* TASK OBJECTIVE
Take the lines below from the first through the one that contains "You are a computer-use agent. Image resolution: width=962" and copy them exactly.

* MATERIAL TO PROCESS
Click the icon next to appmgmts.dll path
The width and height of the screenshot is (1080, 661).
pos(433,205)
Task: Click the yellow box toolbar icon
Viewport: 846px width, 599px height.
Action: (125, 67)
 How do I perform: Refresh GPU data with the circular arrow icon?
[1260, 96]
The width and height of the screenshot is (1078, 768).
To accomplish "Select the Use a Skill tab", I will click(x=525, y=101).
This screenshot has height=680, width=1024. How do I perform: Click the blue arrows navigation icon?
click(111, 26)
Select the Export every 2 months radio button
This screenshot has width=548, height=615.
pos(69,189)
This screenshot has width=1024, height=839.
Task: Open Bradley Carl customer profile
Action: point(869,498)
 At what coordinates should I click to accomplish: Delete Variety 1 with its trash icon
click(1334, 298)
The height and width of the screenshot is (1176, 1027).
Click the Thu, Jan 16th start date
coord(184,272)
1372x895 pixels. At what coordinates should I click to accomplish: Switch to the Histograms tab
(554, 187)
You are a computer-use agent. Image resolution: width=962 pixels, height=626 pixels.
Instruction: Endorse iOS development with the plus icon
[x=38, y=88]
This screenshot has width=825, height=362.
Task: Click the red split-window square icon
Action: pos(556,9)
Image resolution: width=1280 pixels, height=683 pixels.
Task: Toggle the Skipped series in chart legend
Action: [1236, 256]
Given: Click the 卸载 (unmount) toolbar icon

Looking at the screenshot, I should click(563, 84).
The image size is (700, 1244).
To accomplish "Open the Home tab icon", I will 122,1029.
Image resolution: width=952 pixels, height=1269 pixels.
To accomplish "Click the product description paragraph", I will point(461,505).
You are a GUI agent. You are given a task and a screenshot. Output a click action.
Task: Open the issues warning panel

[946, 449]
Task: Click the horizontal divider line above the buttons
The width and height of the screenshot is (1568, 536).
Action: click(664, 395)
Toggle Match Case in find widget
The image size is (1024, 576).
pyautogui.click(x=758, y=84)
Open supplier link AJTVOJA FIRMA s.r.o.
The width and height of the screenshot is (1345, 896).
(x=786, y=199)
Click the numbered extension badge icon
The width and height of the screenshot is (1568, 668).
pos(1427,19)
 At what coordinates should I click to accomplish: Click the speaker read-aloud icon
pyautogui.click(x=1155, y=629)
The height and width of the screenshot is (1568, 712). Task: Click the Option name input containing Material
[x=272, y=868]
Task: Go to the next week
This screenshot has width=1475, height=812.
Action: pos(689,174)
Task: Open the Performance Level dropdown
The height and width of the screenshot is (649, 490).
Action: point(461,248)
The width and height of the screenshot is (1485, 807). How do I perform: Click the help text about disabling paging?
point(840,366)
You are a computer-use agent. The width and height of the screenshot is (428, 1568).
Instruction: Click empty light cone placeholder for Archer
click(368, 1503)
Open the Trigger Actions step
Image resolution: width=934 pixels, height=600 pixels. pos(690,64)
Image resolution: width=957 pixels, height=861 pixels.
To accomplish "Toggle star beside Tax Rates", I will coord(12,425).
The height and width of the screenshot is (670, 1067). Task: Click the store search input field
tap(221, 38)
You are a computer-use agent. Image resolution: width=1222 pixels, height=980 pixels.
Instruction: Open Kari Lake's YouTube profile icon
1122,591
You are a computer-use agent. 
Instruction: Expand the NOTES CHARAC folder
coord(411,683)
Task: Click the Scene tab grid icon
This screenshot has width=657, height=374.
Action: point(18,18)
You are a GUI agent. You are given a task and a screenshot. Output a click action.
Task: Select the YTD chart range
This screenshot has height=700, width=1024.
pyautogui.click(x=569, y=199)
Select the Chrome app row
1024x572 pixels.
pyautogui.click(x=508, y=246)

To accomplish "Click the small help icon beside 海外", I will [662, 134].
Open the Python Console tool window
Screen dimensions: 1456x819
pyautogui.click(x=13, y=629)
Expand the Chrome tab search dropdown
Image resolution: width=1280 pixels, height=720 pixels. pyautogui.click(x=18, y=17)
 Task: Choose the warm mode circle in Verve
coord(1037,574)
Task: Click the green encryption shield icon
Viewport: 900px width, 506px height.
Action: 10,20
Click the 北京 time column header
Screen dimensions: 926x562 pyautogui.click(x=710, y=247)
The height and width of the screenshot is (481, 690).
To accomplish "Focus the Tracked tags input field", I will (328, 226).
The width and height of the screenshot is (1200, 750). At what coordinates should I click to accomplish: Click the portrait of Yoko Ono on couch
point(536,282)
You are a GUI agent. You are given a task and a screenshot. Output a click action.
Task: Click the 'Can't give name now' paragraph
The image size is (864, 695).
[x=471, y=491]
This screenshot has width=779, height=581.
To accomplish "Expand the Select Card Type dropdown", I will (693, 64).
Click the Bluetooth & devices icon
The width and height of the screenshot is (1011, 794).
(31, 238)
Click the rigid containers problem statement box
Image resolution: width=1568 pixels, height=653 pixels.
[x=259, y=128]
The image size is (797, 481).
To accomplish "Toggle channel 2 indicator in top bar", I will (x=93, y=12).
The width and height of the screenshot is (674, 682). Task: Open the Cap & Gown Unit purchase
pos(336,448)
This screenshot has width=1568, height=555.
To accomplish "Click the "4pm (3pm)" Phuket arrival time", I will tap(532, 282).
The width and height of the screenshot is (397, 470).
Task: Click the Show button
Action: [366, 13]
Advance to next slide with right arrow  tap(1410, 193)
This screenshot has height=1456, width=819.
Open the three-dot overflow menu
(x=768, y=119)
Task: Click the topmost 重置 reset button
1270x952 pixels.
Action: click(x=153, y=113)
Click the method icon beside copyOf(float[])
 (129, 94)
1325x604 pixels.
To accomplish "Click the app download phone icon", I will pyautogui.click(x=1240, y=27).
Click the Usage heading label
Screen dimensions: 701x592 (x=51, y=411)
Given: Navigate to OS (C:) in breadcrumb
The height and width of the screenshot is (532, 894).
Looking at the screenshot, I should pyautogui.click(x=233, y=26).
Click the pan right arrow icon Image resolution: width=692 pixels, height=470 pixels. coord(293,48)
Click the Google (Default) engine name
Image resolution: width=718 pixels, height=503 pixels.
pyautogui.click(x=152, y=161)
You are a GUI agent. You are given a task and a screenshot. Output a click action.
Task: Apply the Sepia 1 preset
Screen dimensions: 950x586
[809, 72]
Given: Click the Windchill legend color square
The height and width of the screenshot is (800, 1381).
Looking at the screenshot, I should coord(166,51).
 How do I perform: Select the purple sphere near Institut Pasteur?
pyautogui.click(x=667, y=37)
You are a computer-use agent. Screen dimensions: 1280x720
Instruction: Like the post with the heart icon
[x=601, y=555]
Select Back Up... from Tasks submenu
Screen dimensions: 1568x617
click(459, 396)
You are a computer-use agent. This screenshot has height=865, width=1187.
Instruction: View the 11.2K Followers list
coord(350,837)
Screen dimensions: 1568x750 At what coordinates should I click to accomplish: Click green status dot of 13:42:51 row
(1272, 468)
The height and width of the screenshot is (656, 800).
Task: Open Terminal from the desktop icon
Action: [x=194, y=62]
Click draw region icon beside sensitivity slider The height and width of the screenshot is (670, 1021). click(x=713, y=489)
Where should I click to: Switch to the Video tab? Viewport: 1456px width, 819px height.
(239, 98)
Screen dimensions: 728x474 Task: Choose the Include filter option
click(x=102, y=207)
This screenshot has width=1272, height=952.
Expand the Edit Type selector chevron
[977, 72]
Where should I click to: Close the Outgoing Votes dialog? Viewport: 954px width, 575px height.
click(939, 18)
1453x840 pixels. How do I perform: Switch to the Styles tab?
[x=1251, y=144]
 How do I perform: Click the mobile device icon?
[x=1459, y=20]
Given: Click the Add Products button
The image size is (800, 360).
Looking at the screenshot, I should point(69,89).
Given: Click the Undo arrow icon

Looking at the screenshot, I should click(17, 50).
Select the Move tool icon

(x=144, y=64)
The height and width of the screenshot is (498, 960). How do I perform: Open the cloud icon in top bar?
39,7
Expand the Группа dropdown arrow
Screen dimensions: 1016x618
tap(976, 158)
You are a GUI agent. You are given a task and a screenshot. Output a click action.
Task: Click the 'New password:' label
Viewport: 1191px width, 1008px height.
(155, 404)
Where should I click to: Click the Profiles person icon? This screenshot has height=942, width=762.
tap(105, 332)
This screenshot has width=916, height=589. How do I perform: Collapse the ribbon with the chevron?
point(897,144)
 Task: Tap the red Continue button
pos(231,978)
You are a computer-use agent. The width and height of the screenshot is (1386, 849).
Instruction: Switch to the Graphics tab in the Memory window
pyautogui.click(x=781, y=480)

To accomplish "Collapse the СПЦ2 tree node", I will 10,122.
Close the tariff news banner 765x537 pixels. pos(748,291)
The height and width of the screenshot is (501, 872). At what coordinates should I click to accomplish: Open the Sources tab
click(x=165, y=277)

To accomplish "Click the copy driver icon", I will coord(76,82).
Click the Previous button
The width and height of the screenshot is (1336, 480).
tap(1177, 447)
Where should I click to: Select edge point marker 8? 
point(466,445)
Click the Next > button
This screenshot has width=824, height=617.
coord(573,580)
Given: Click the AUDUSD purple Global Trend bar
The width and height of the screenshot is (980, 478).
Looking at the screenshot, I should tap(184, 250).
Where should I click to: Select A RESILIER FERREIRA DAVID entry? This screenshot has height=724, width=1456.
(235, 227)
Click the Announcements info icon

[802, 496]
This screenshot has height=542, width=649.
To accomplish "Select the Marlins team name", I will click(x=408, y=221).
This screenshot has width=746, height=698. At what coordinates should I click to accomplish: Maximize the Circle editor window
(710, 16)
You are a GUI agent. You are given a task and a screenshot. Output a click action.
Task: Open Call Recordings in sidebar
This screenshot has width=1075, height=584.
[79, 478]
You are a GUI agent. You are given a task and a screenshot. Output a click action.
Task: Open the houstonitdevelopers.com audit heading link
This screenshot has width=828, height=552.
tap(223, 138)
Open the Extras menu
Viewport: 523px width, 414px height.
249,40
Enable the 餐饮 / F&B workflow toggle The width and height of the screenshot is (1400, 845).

* ANSWER TO THIS PROBLEM
Click the icon next to appmgmts.dll path
The width and height of the screenshot is (1080, 661).
pos(433,205)
Task: Click the yellow box toolbar icon
Viewport: 846px width, 599px height.
Action: (125, 67)
 How do I perform: Refresh GPU data with the circular arrow icon?
[1260, 96]
The width and height of the screenshot is (1078, 768).
To accomplish "Select the Use a Skill tab", I will click(x=525, y=101).
This screenshot has height=680, width=1024. How do I perform: Click the blue arrows navigation icon?
click(111, 26)
Select the Export every 2 months radio button
This screenshot has width=548, height=615.
pos(69,189)
This screenshot has width=1024, height=839.
Task: Open Bradley Carl customer profile
Action: point(869,498)
 At what coordinates should I click to accomplish: Delete Variety 1 with its trash icon
click(1334, 298)
The height and width of the screenshot is (1176, 1027).
Click the Thu, Jan 16th start date
coord(184,272)
1372x895 pixels. At what coordinates should I click to accomplish: Switch to the Histograms tab
(554, 187)
You are a computer-use agent. Image resolution: width=962 pixels, height=626 pixels.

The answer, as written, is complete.